CHRIS DOBBERTEAN, BLOGGING THE BRACKET: A commentator-free broadcast could work as an occasional stunt, but I wouldn’t want to see it become a regular thing. As often as we may get annoyed with certain commentators, you lose something if you don’t have someone there to provide analysis and context for game action. Thinking of all the many times I’ve watched games at bars or restaurants, it is a truly awful experience trying to figure out what’s going on when there’s a replay or questionable call, even with Twitter serving as a source for some reactions. I’d rather not go through that more often than necessary.

MATT ZEMEK, TSS: I admit that I arrive at this issue from a different place, compared to most if not all the other roundtable panelists here. I cover tennis for Bloguin, and tennis fans — possibly an outright majority of the global community of fans, certainly a very large minority — enjoy commentator-free matches. They want to hear the THWACK of the ball, but they feel commentators these days talk too much. Older tennis fans, and certainly tennis fans in Great Britain, are used to a low-key style of commentary in which the sounds of the ball carry the match, and only an occasional word is needed here and there. In America, though, there’s an expectation that talking must fill airtime, and tennis — rooted in an old-school sensibility — has maintained a culture among its diehards in which that “constant talking” approach doesn’t fit.

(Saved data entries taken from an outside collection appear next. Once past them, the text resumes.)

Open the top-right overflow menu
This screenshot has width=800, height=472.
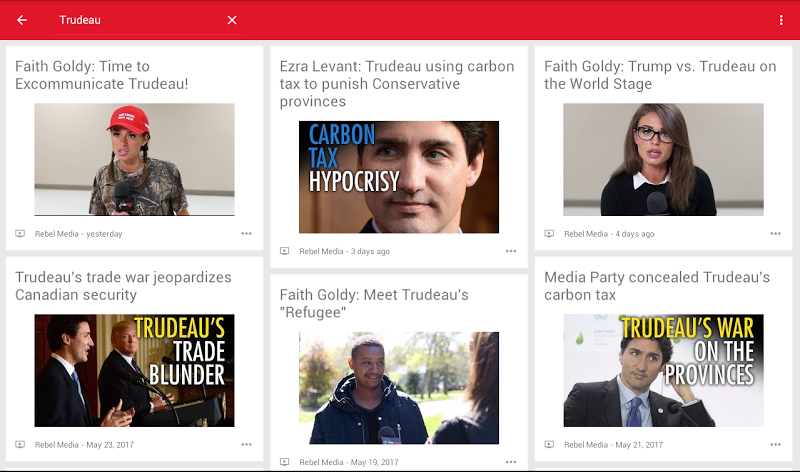tap(781, 20)
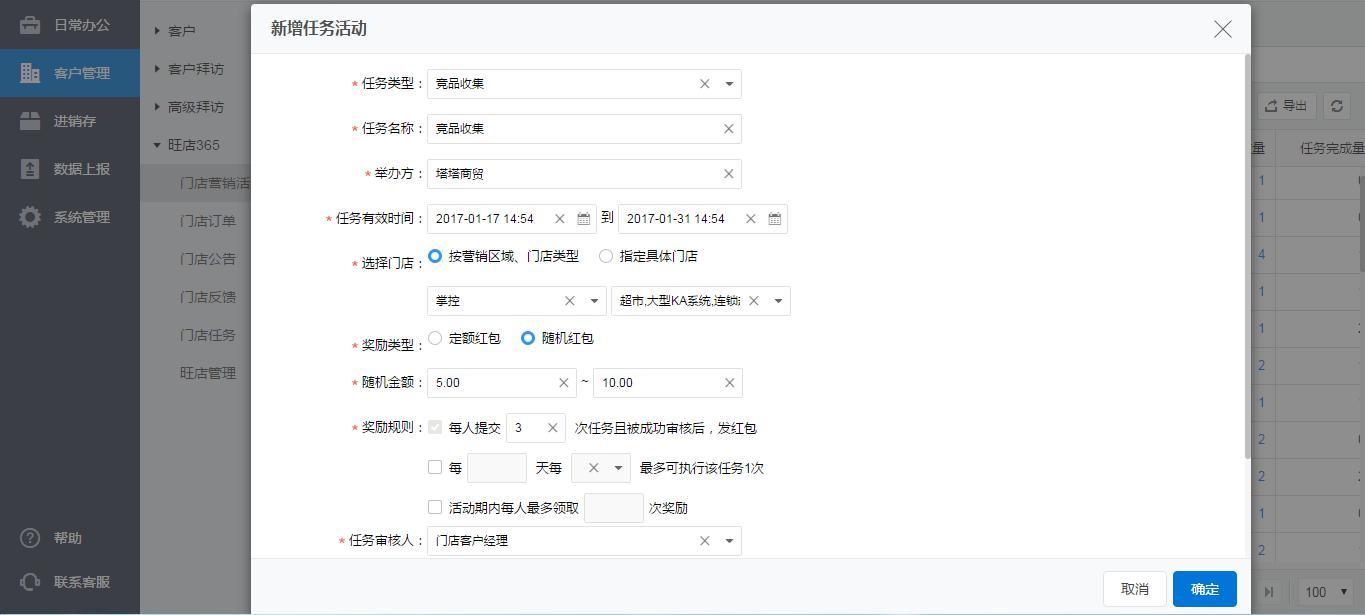Image resolution: width=1365 pixels, height=615 pixels.
Task: Clear the start date 2017-01-17 value
Action: tap(559, 219)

Simply offering the sights and sounds of a game doesn’t seem like deprivation to me if the game is a lower-rent matchup. Do I need commentators for the Final Four or the NCAA Tournament or the conference tournaments or Duke-Carolina? No question. Do I really need them for Pepperdine-BYU? No. No I don’t. We can really reduce our carbon footprint and ESPN can save money which could go to retaining talented producers and other internal staffers. Moreover: Fans so frequently gripe about announcers, anyway – are people that much in love with the idea of having announcers, even while it’s very hard to provide announcers which satisfy a majority of fans in the marketplace?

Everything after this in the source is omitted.